2026 · Novus ConvertAbout 4 min readNovus Stream Solutions
Novus Convert launch: private file conversion with verified outputs
Meet Novus Convert, the free browser-first file converter for active image, structured-data, and archive routes, with local processing, mixed batches, compression, and output validation.
Contents
Overview
Today we are adding Novus Convert to the Novus Stream Solutions portfolio. It is a free, browser-first file converter built for the jobs people actually repeat: changing supported image formats, compressing images, moving structured data between active formats, repackaging common archives, and processing a mixed queue without uploading supported files to a remote conversion service.
The most important word in that description is supported. File-converter sites often advertise a wall of extensions as though listing a format and converting it were the same thing. Novus Convert keeps those ideas separate. The directory can explain a common format, but an upload workflow appears only when this release can create a real output and validate it before download.
What is available at launch
The active input set is HEIC, HEIF, AVIF, JPG, PNG, WebP, SVG, JSON, CSV, TSV, TXT, ZIP, TAR, and TAR.GZ. Image routes convert into the currently exposed JPG, PNG, and WebP outputs. The compression surface re-encodes JPG, PNG, and WebP with adjustable quality and a measured result size. Structured-data routes cover the live JSON, CSV, TSV, and TXT combinations, while archive routes move between ZIP, TAR, and TAR.GZ.
The sitemap contains dedicated pages for the active conversion pairs, which gives each working job a clear entry point without pretending the broader format reference library is already implemented. Formats such as video, office documents, ebooks, CAD, and fonts remain guides in this release unless and until a converter can produce and verify them honestly.
A mixed batch should stay mixed
A queue does not need to be uniform. You can add an HEIC photo, a JSON export, and a ZIP archive, then select JPG, CSV, and TAR.GZ for those rows independently. Successful files remain downloadable when another row fails, and retrying one file does not throw away the work already completed elsewhere in the batch.
That per-file model is a small interaction decision with a large practical effect. Real folders are messy. A converter should accommodate the work as it arrives instead of making the user build a separate session for every extension.

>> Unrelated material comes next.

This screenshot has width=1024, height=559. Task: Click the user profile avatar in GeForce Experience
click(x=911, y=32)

Local processing is useful only when the output is real
Every conversion currently available in the interface runs in browser memory. HEIC and HEIF decoding uses a lazy-loaded local WebAssembly worker; standard image, structured-data, and archive paths use browser-side processing. Results live behind temporary object URLs that disappear when a job is removed or the page closes.
Local processing alone is not enough. Novus Convert checks the expected signature, container, or decodability before enabling download. A malformed input, encrypted file, unsupported codec, or invalid result fails rather than receiving a convincing new extension. The product promise is not that every file can be converted. It is that an enabled download has passed the checks for the output it claims to be.
Archives need stricter boundaries
Archive conversion treats inputs as untrusted. The active ZIP, TAR, and TAR.GZ paths reject path traversal, cap entry counts and expansion, verify TAR checksums, and validate the resulting container. Those checks protect the browser from unsafe paths and archive bombs while keeping the work local.
Current archive inputs can be up to 200 MB compressed, contain no more than 5,000 entries, and expand to no more than 512 MB. Image and structured-data routes have their own memory safeguards: 100 MB and 80 megapixels per image, and 25 MB for text or structured data.
The fourth live Novus app
Novus Convert joins the NSS Background Remover, Novus Visualizers, and Novus PDF Studio. The portfolio now covers image preparation, creator video, PDF forms, and everyday file conversion. Each app remains focused on its own job, while the hub connects its documentation, tool map, tutorials, and product notes.
Open convert.novusstreamsolutions.com to try it. For the exact current inventory, use Tool maps. For a complete first workflow, follow How to convert and compress files privately with Novus Convert. As new converters become real and verifiable, the live product, documentation, and tool map will expand together.
Frequently asked questions
Quick answers to common questions about this topic.
Is Novus Convert free?
Yes. The active converter, image compressor, and validated downloads are free to use. Local size safeguards and per-format daily download allowances still apply.
Which conversions are available?
The current release processes supported HEIC, HEIF, AVIF, JPG, PNG, WebP, SVG, JSON, CSV, TSV, TXT, ZIP, TAR, and TAR.GZ inputs. Reference-only format pages do not claim an active converter.
Are files sent to a conversion server?
No. Every conversion currently exposed in the interface runs in browser memory, and temporary result URLs are revoked when jobs are removed or the page closes.
How are downloads verified?
Novus Convert checks the expected output signature, container, or decodability before enabling the download action.